Two women will be crushing grain; one is taken, and one let go.
42 Waakt dan; want gij weet niet, in welke ure uw Heere komen zal.
Be watching, then! for you have no knowledge on what day your Lord will come.
43 Maar weet dit, dat zo de heer des huizes geweten had, in welke nachtwake de dief komen zou, hij zou gewaakt hebben, en zou zijn huis niet hebben laten doorgraven.
But be certain of this, that if the master of the house had had knowledge of the time when the thief was coming, he would have been watching, and would not have let his house be broken into.
44 Daarom, zijt ook gij bereid; want in welke ure gij het niet meent, zal de Zoon des mensen komen.
Be ready then; for at a time which you have no thought of the Son of man will come.
45 Wie is dan de getrouwe en voorzichtige dienstknecht, denwelken zijn heer over zijn dienstboden gesteld heeft, om hunlieder hun voedsel te geven ter rechter tijd?
Who is the true and wise servant, whom his lord has put over those in his house, to give them their food at the right time?
46 Zalig is die dienstknecht, welken zijn heer, komende, zal vinden alzo doende.
A blessing on that servant, who will be doing so when his lord comes.
47 Voorwaar, Ik zeg u, dat hij hem zal zetten over al zijn goederen.
Truly, I say to you, he will put him over all he has.

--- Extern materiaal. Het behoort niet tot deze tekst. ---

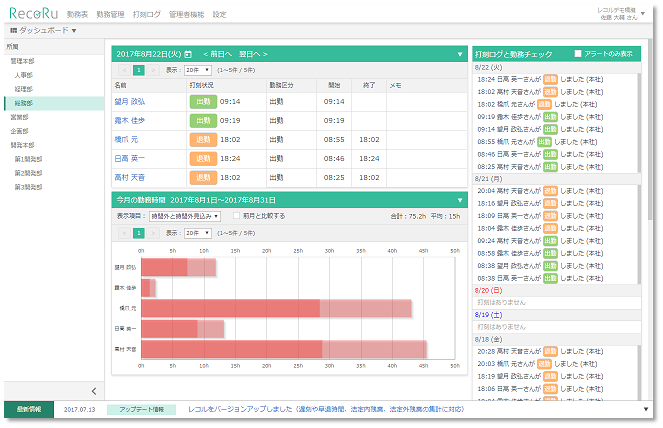Viewport: 663px width, 428px height.
Task: Click the green 出勤 badge for 望月 政弘
Action: tap(202, 101)
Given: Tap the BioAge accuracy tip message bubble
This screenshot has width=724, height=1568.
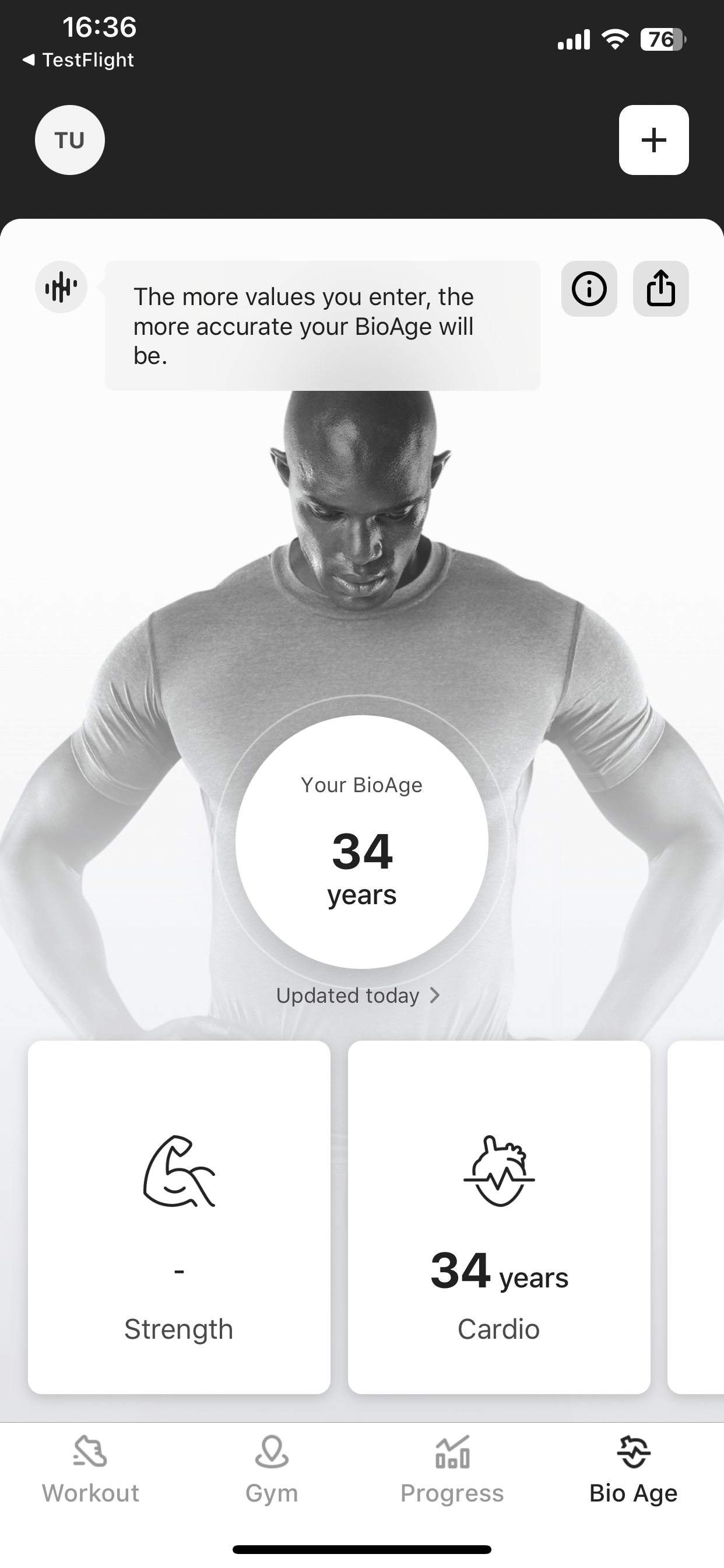Looking at the screenshot, I should tap(322, 326).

48 Maar zo die kwade dienstknecht in zijn hart zou zeggen: Mijn heer vertoeft te komen;
But if that evil servant says in his heart, My lord is a long time in coming;
49 En zou beginnen zijn mededienstknechten te slaan, en te eten en te drinken met de dronkaards;
And is cruel to the other servants, taking his pleasure with those who are overcome with wine;
50 Zo zal de heer van dezen dienstknecht komen ten dage, in welken hij hem niet verwacht, en ter ure, die hij niet weet;
The lord of that servant will come in a day when he is not looking for him, and in an hour of which he has no knowledge,
51 En zal hem afscheiden, en zijn deel zetten met de geveinsden; daar zal wening zijn en knersing der tanden.
And will have him cut in two, and will give him a part in the fate of the false ones: there will be weeping and cries of sorrow.